**Work order**
Write out each line from the data below that includes the word "agent".

**Input**

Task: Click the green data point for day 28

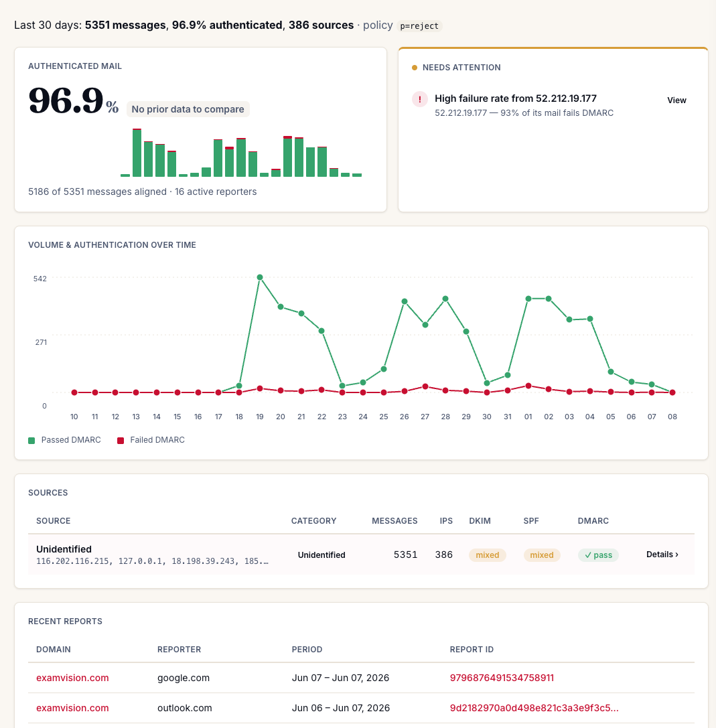Action: coord(445,299)
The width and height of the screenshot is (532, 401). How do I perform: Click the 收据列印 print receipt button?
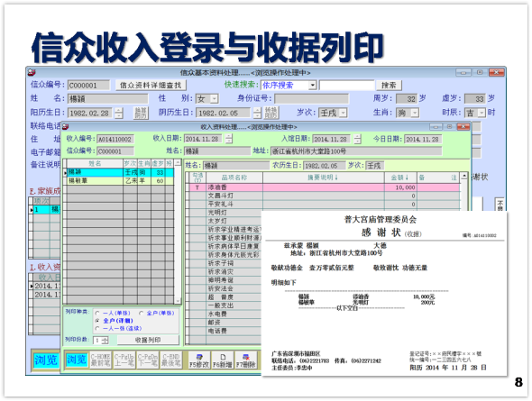(x=148, y=340)
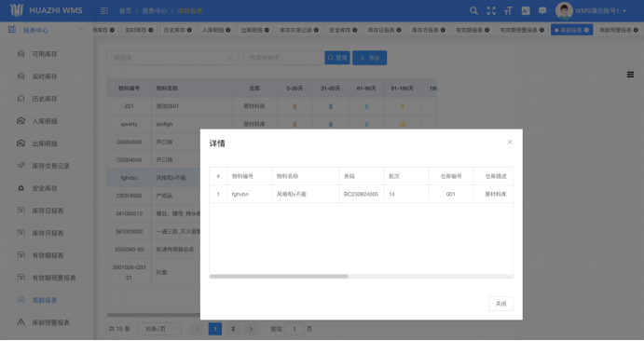Open the 10条/页 page size dropdown
This screenshot has height=341, width=644.
[x=159, y=329]
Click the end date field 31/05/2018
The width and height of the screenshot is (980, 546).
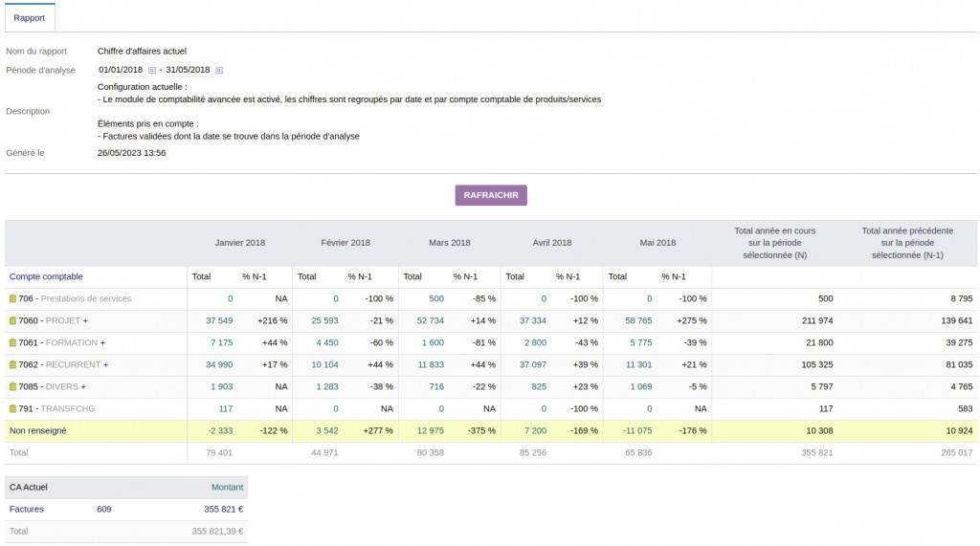188,70
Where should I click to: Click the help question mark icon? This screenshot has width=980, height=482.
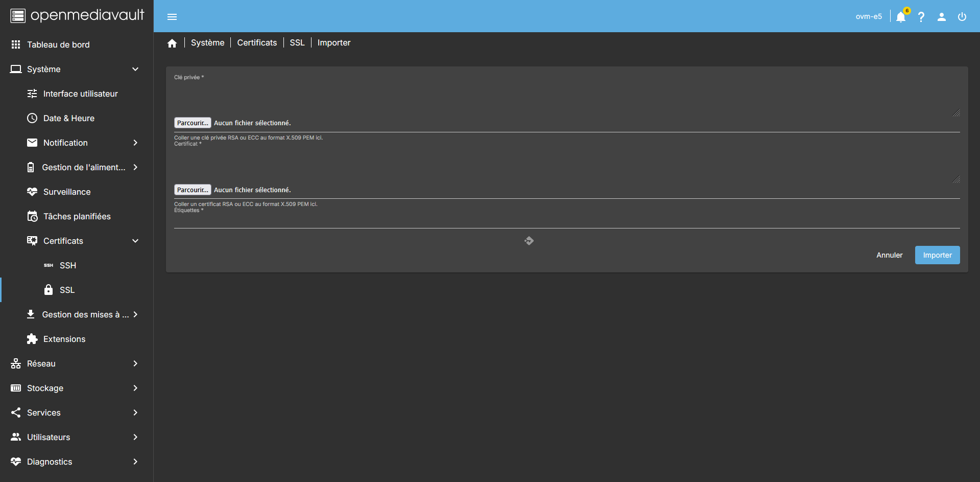coord(921,17)
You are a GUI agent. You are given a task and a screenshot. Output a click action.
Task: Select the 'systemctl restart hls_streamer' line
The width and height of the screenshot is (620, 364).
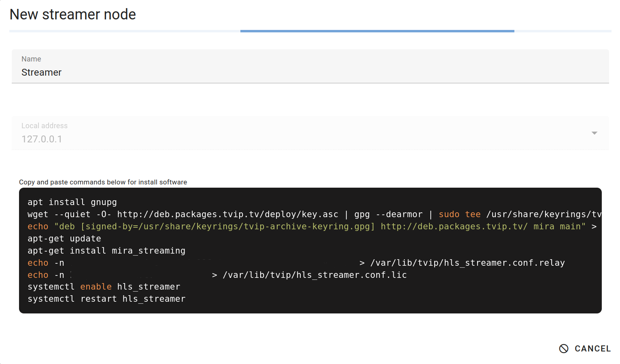[x=106, y=299]
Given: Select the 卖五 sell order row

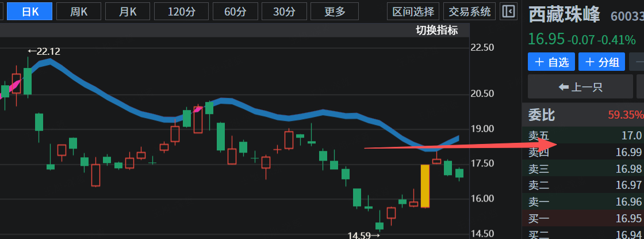Looking at the screenshot, I should point(582,136).
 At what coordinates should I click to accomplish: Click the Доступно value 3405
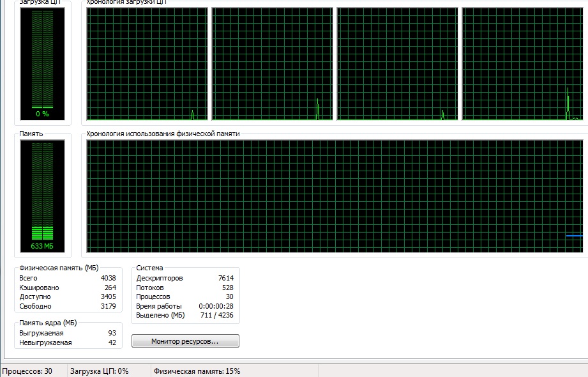(x=108, y=296)
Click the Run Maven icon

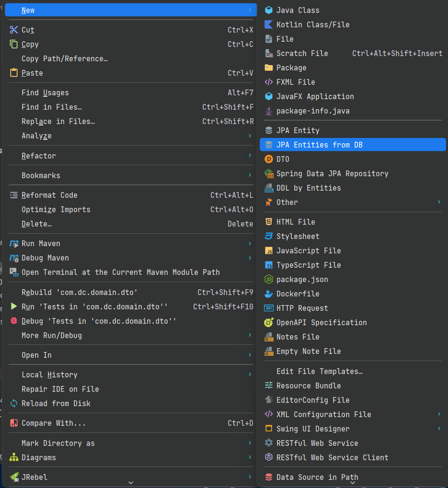point(14,243)
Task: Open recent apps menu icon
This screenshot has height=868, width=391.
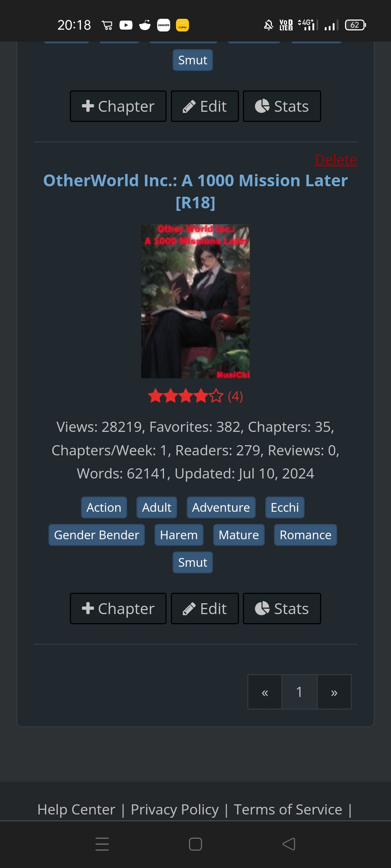Action: click(102, 844)
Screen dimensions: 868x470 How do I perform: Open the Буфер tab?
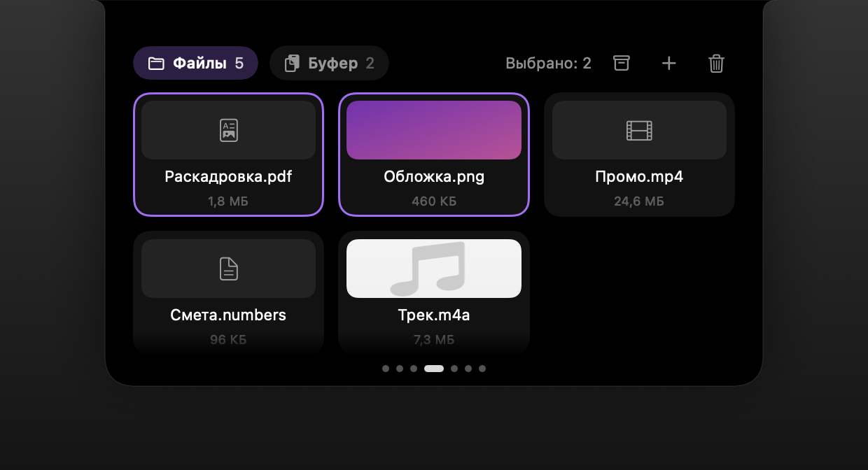pyautogui.click(x=329, y=64)
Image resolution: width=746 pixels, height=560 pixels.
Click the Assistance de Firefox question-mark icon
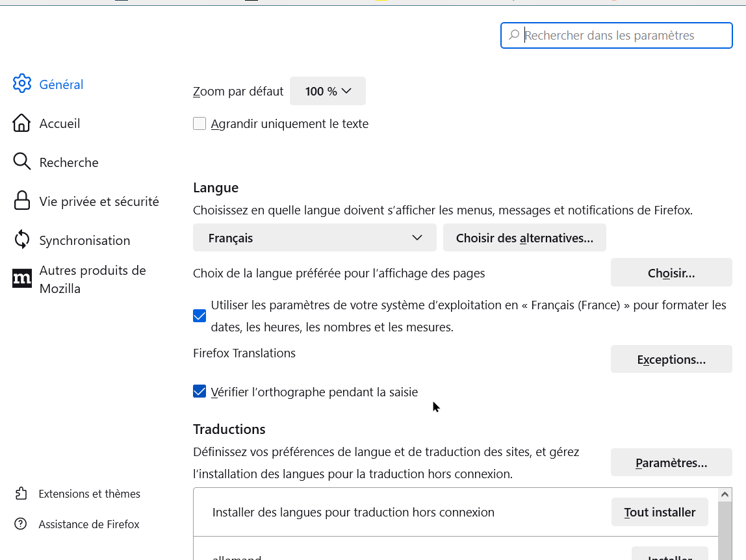pos(21,524)
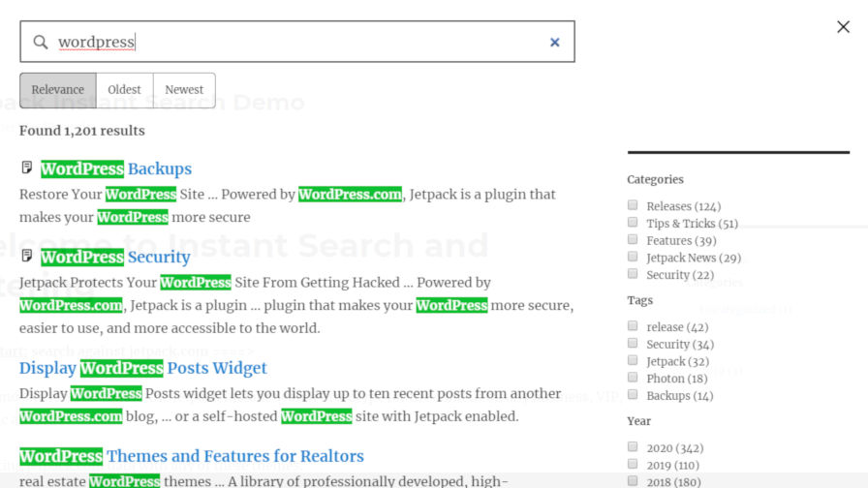This screenshot has height=488, width=868.
Task: Filter by the Photon tag
Action: tap(633, 379)
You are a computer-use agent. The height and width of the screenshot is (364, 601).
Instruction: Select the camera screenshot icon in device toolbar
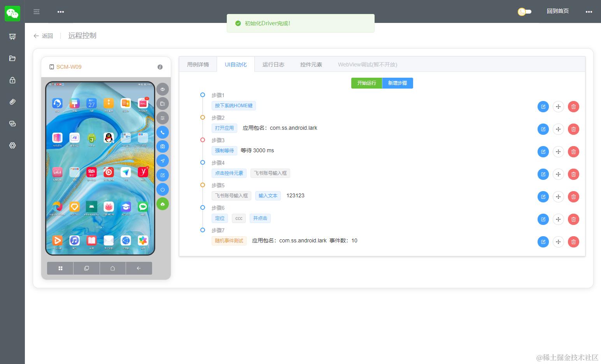point(163,146)
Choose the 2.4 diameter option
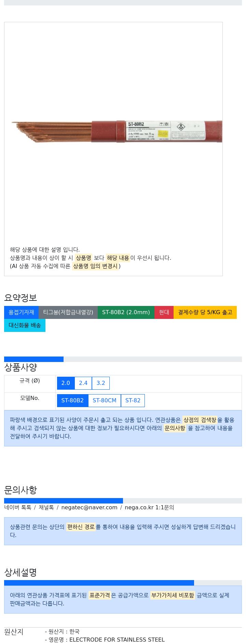The height and width of the screenshot is (644, 246). 83,383
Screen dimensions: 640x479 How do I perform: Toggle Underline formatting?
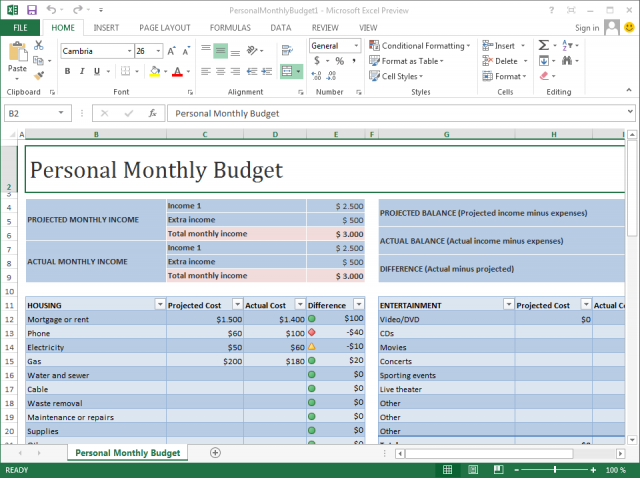96,71
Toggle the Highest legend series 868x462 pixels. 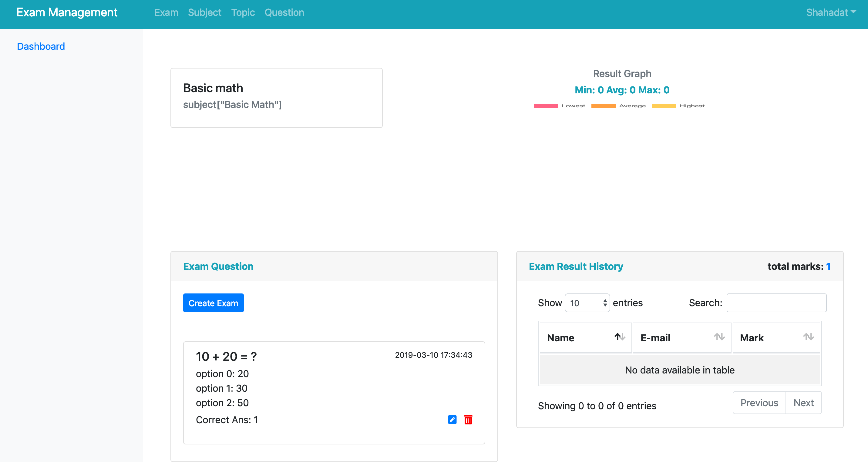point(678,106)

**Final answer**
You are a GUI agent. You are given a task and a screenshot. Output a click action.
You are a computer-use agent. The height and width of the screenshot is (364, 601).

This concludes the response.